Salle de conférences

12 février 2026 à 11:15

Advances in single-cell sequencing have enabled high-dimensional profiling of individual cells, giving rise to single-cell data science and new statistical challenges. A key task is the comparative analysis of single-cell datasets across conditions, tissues, or perturbations, where traditional gene-wise differential expression methods often fail to capture complex, non-linear distributional differences. Perturbation experiments further amplify this challenge by introducing structured, high-dimensional responses that are poorly modeled by linear approaches.

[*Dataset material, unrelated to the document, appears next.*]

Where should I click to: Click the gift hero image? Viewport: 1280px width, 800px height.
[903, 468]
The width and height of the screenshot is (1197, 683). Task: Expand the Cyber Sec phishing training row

We propose a kernel-based framework for differential analysis of single-cell data that enables non-linear, distribution-level comparisons by embedding data into a reproducing kernel Hilbert space. Our method quantifies differences between cellular populations through distances between mean embeddings and supports formal hypothesis testing in complex experimental designs, including perturbation studies via linear models in RKHS. The approach is robust to high dimensionality, sparsity, and noise, and is implemented in the Python package kaov, which provides visualization and interpretation tools. By offering a flexible, distribution-free alternative to classical methods, kernel-based testing facilitates the detection of subtle but biologically meaningful changes in single-cell data, enabling deeper insights into cellular regulation, disease mechanisms, and precision medicine.